リタは涙で濡れた瞳を上げると、ずる、ずると這うようにして倒れている彼に近づく。アレクシスの体は血の付いていないところがないくらいボロボロになっており、乱れた前髪の間からリタの顔を見上げてきた。
「良かった……まだ無事だね……」
「アレクシス、ごめんなさい、私……」
「いいよ。それより、今だけ僕のパートナーになってくれないかな?」
「……? こんな時に何を……」
「お願い」
有無を言わさぬアレクシスの言葉を受け、リタはためらいがちに彼の手に触れる。アレクシスは顔を上げることもかなわぬまま、だがどこか嬉しそうに目を細めた。

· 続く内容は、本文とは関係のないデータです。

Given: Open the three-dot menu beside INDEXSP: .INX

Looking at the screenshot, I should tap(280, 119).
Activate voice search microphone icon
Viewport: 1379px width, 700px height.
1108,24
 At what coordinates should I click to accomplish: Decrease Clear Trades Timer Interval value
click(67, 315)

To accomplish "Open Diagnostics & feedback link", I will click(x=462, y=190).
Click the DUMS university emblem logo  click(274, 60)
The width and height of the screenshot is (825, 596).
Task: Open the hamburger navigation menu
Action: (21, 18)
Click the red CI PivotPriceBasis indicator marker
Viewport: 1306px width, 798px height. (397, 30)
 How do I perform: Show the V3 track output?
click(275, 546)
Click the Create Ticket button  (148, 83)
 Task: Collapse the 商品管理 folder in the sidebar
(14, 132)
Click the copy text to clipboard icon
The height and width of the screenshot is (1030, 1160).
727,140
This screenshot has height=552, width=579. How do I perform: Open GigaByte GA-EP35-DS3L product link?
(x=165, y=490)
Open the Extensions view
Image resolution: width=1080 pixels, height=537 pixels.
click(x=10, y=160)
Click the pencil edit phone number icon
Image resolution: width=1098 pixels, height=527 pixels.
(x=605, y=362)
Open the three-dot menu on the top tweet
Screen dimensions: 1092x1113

「……ありがとう。君に、僕の力を託すよ。あいつにはまだ、出来ないはずだから――」
「……?」
じんわりと、だが確かにアレクシスの手から何かが流れ込んでくる。
魔力を動かした時の感触によく似ているが、精霊たちが好むような温かさはなく――どこか水銀の質感を思わせる、硬質で冷たい力がリタの全身を巡っていった。